## [Directions for this task]
Please repeat exactly the lines from the one containing "The width and" through the last line of the records below, leaving out any pictures.

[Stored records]

□ □ □ □ □

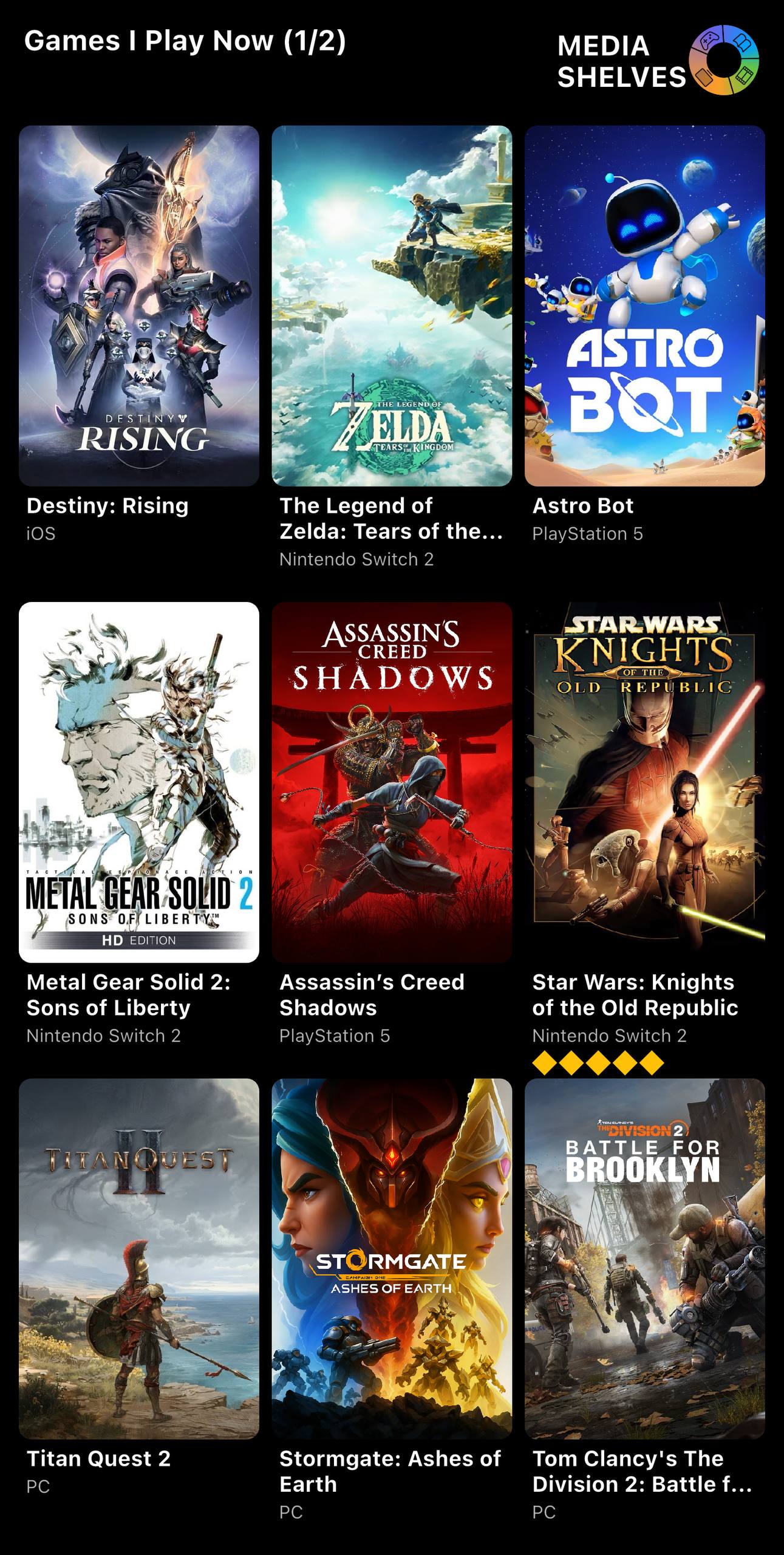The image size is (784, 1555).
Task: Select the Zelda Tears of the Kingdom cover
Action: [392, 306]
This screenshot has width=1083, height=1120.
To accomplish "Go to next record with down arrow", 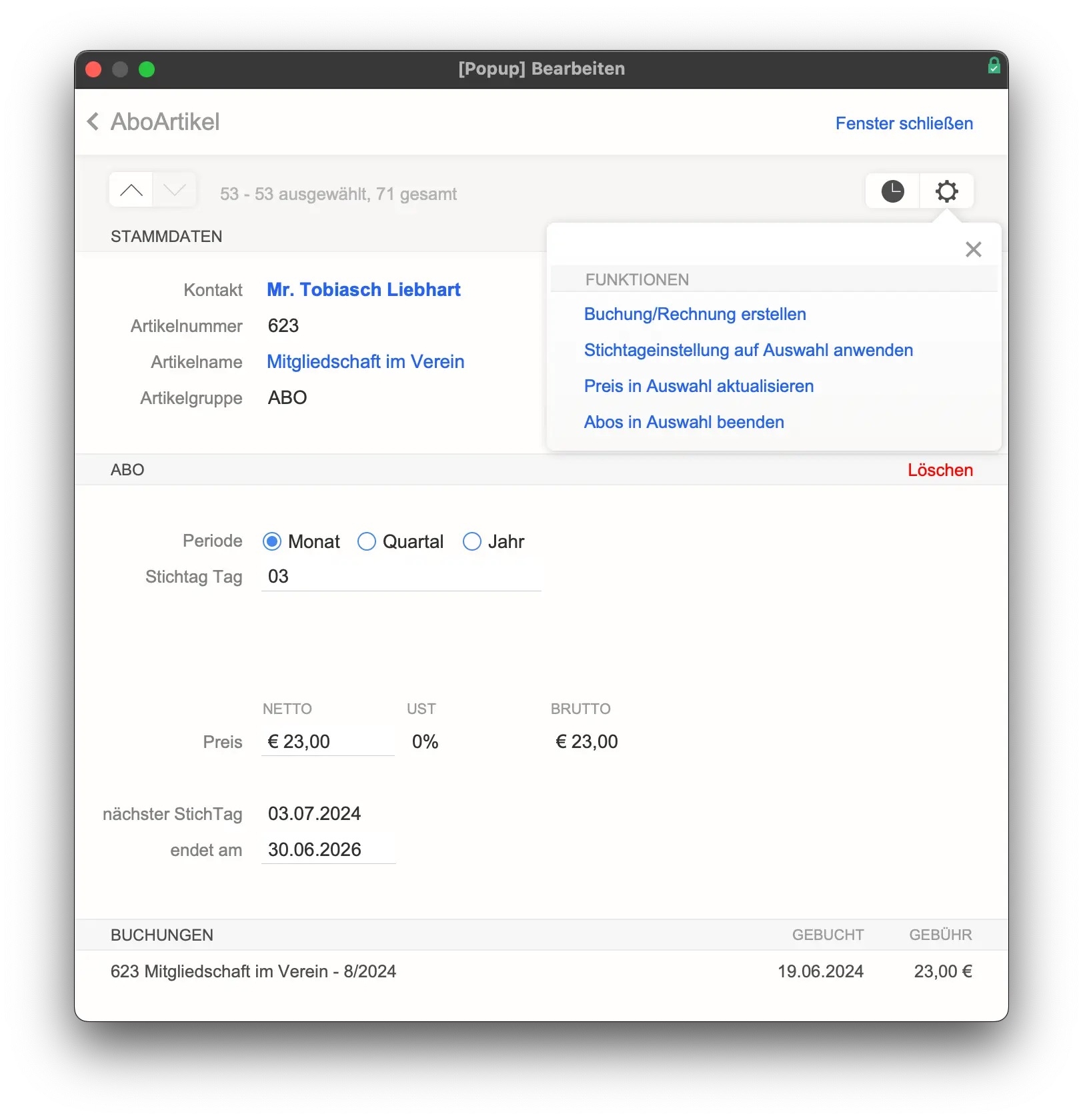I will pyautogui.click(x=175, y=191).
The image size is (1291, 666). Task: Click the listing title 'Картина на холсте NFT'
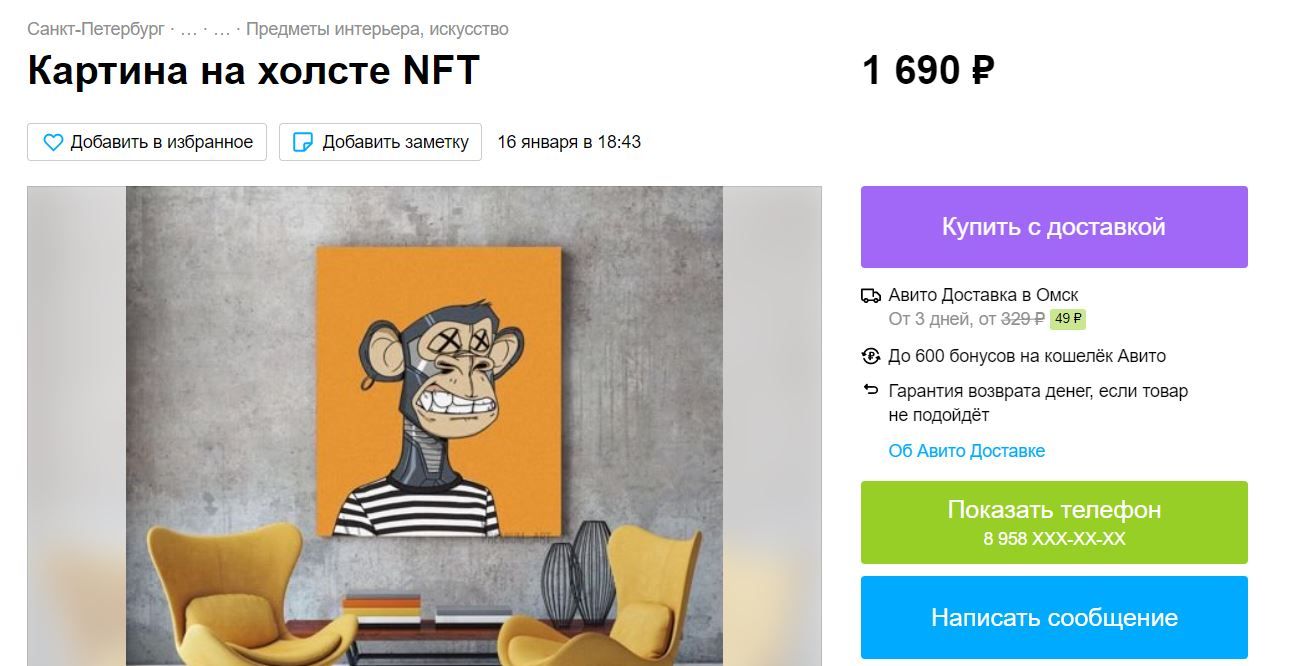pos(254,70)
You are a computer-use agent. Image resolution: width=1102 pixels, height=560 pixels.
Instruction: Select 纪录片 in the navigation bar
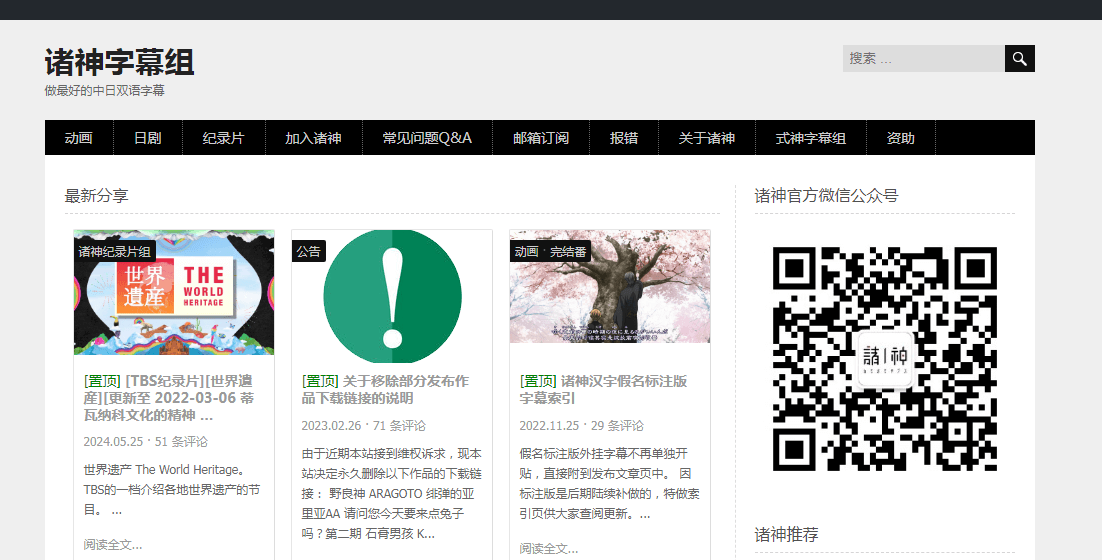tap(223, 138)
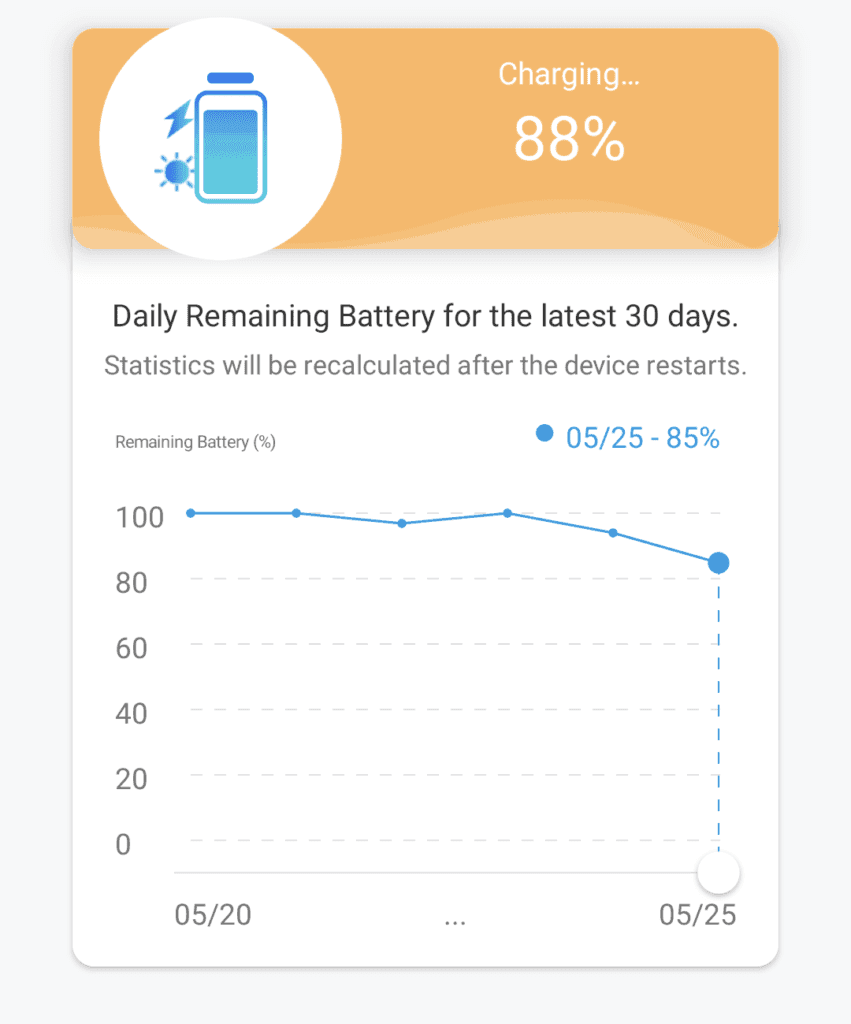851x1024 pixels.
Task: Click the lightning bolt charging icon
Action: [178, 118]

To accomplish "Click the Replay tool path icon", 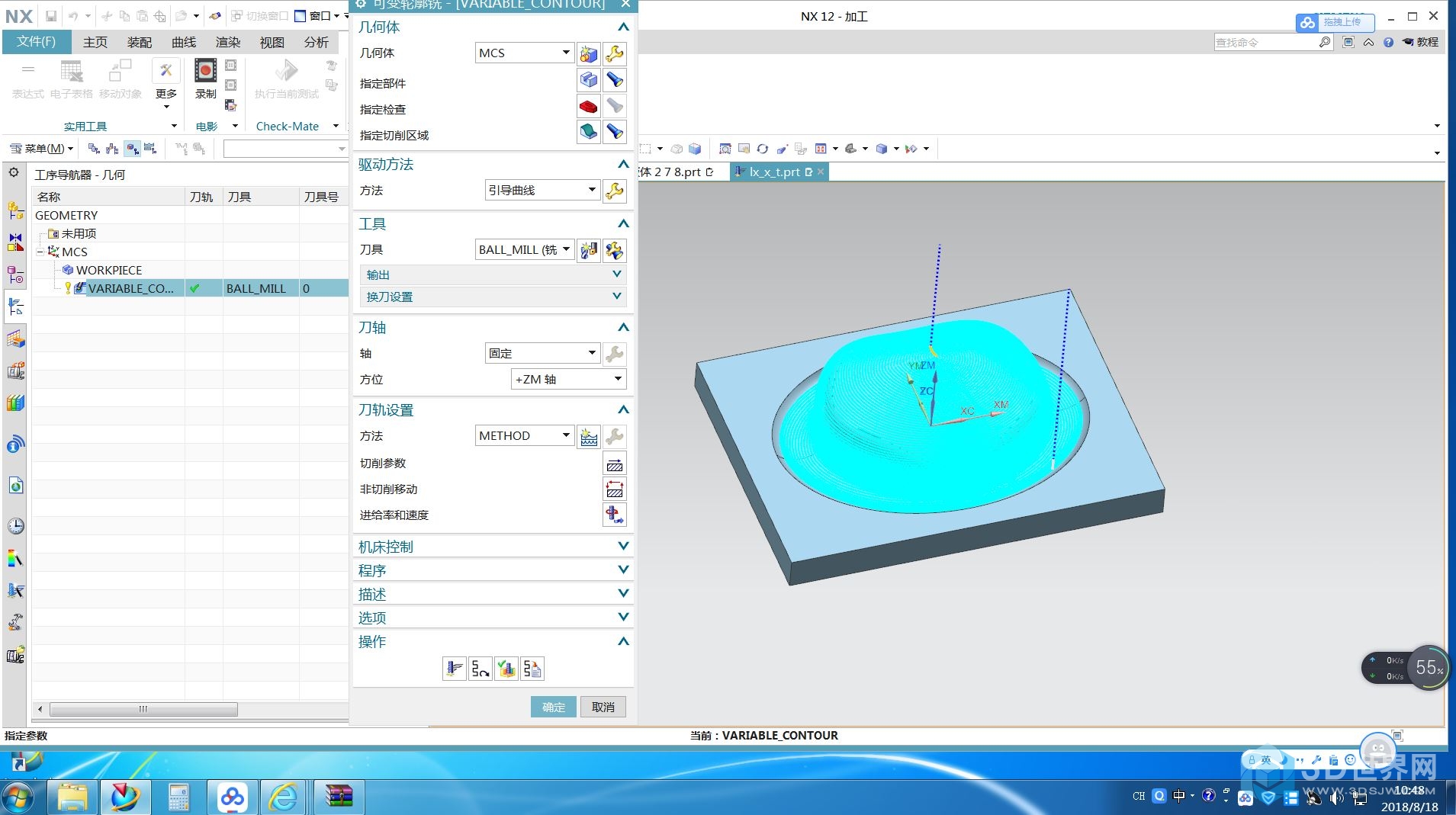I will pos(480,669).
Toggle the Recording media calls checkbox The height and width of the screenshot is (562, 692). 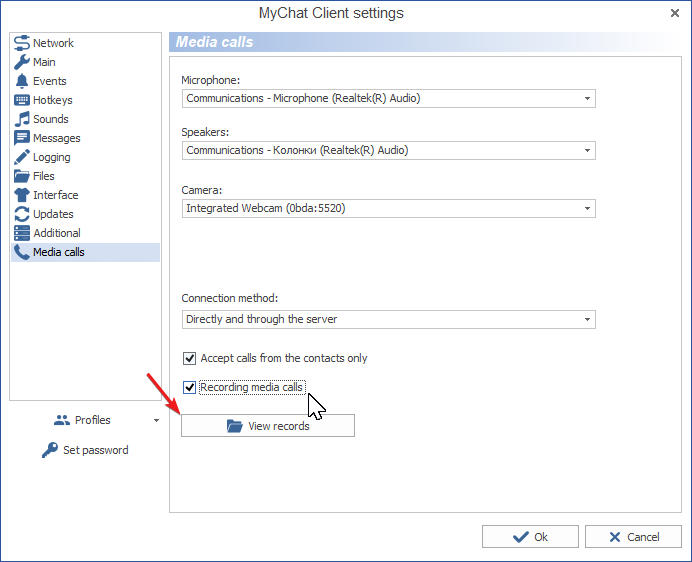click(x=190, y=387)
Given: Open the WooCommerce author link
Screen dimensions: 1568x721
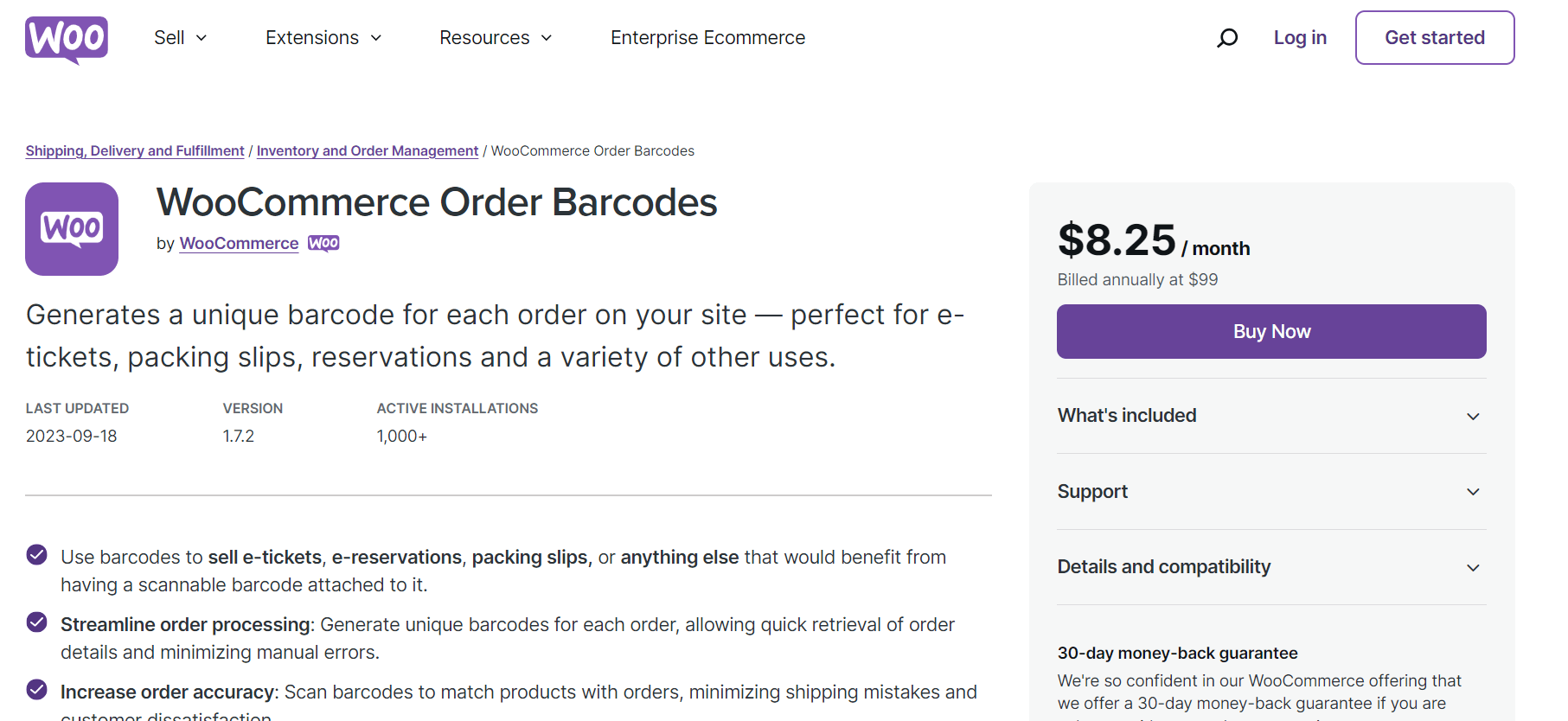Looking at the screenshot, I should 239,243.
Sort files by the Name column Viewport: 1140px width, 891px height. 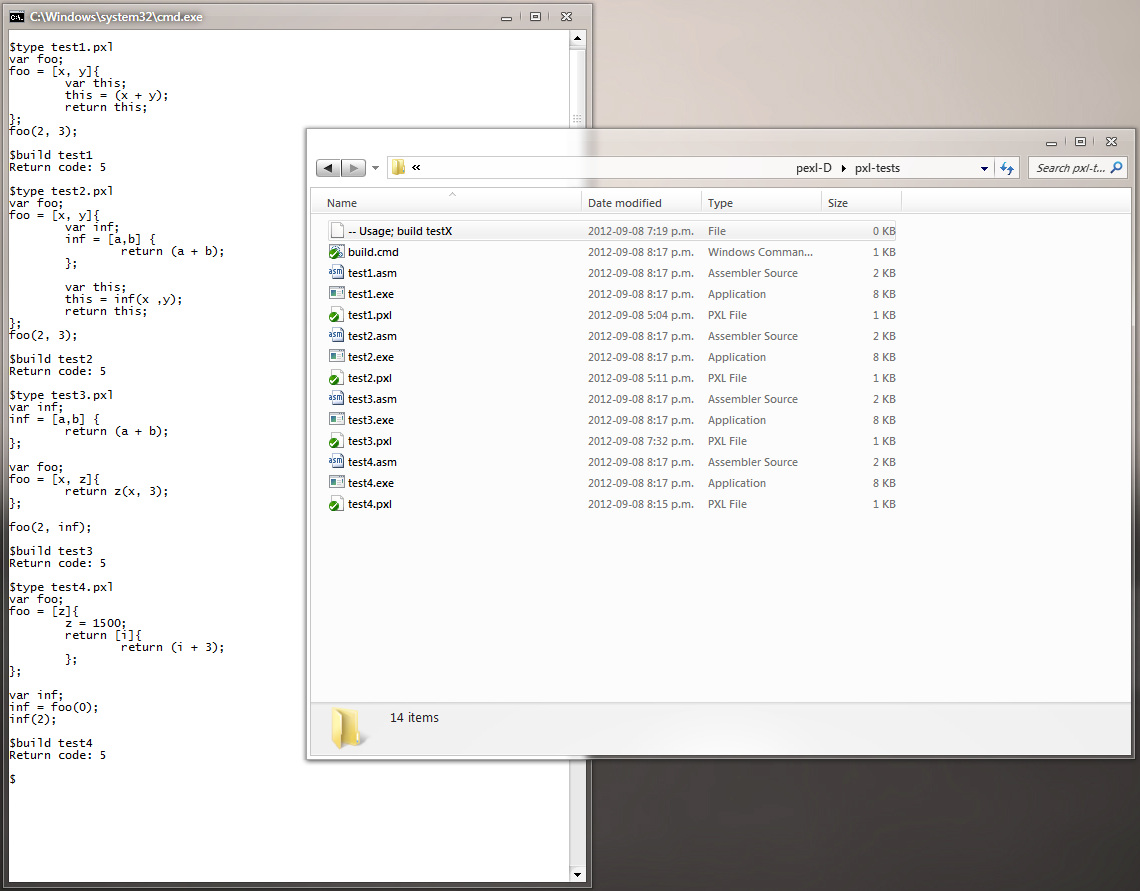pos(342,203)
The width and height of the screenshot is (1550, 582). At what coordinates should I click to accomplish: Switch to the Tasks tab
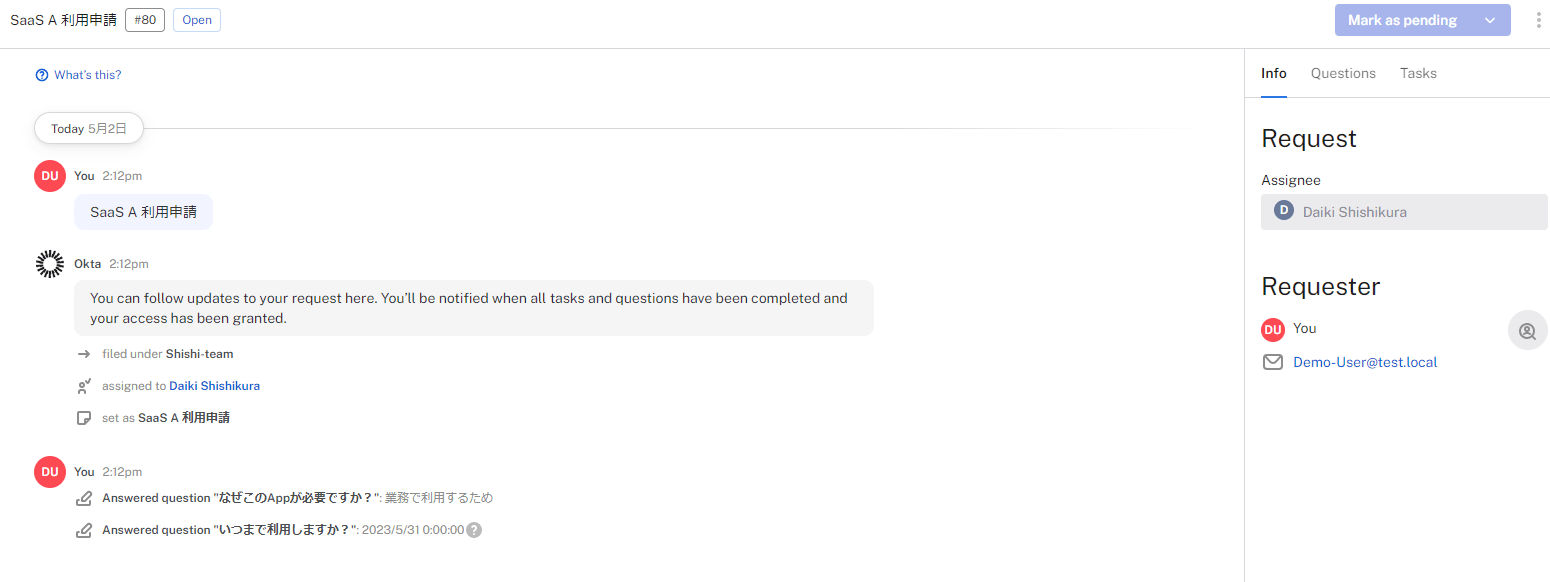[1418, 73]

□ □ □ □ □

## [Expected answer]
The width and height of the screenshot is (1550, 582). At what coordinates should I click to accomplish: Switch to the Tasks tab
[1418, 73]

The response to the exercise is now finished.